AAI Logo
Loading...
AAI Logo
Loading...
Machine Learning
Machine LearningBeginner

Gradient Descent

gradient descentlearning rateoptimizationw and bconvergencealpha
No reviews yet — be the first!

What Is Gradient Descent?

Gradient descent is an algorithm used to find the parameter values that minimise a cost function. In our case, it finds the values of w and b that minimise J(w, b) — the squared error cost function we defined in the previous module.

Gradient descent is not limited to linear regression. It is the same core algorithm that trains deep neural networks, transformers, and virtually every other modern machine learning model.

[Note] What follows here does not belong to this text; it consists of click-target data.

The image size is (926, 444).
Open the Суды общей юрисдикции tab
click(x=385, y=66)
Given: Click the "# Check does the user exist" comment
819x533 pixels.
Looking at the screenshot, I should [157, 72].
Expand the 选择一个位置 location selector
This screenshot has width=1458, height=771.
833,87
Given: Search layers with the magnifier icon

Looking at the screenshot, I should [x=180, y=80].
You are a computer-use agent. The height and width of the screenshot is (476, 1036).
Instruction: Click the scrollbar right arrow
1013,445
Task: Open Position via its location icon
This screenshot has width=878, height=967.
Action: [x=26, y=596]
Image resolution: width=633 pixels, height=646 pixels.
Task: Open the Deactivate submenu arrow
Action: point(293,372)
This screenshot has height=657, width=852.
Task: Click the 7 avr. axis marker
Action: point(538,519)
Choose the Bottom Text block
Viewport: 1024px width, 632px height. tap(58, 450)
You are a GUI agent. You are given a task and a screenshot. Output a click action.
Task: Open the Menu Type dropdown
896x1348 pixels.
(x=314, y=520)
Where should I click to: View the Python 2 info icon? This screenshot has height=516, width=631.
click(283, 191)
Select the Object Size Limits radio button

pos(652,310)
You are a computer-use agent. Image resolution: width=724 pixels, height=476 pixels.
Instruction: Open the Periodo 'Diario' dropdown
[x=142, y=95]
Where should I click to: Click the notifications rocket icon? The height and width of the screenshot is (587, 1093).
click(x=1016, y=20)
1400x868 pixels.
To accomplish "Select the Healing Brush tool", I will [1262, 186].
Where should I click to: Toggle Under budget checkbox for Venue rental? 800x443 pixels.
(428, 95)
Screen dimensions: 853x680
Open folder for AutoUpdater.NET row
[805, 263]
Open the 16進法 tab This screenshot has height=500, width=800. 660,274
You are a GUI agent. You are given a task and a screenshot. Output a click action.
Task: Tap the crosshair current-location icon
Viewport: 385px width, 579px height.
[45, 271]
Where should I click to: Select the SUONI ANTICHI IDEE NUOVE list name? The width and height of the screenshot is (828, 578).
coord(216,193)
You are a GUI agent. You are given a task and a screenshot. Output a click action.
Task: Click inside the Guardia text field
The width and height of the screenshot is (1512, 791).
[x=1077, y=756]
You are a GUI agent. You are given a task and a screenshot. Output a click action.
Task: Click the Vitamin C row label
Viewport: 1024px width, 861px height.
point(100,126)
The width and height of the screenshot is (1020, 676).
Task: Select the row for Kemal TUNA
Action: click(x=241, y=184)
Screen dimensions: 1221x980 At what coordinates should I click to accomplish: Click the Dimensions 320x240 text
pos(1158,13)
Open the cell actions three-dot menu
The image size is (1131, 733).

Gradient descent finds the minimum of any differentiable cost function. • Used in: linear regression, neural networks, deep learning — everywhere. • Input: a cost function J(w, b) and a starting point. • Output: the values of w and b where J is smallest.

The Aim

The goal is always the same: minimise J(w, b) — the cost function that measures how badly the model is performing.

We want to find:

w*, b* = argmin J(w, b)

— the values of w and b for which J reaches its lowest point. Once we have w* and b*, we have the best possible straight-line fit to our training data.

Quick Check

Gradient descent minimises J(w, b). In plain terms, what does minimising J actually mean for our model?

How Gradient Descent Works

Gradient descent operates on one key intuition: the gradient tells you which way is uphill. If you go in the opposite direction — downhill — you reduce J.

The algorithm repeats two steps until it converges:

  1. Start with some w and b. A common initialisation is w = 0, b = 0. The specific starting values usually do not matter much for linear regression (J has only one minimum).
  2. Keep changing w and b to reduce J. At each step, look at the current slope of J and take a small step in the downhill direction. Repeat until J is no longer decreasing significantly — that is convergence.

The key question is: how exactly do we take a step downhill? That is what the formal algorithm defines.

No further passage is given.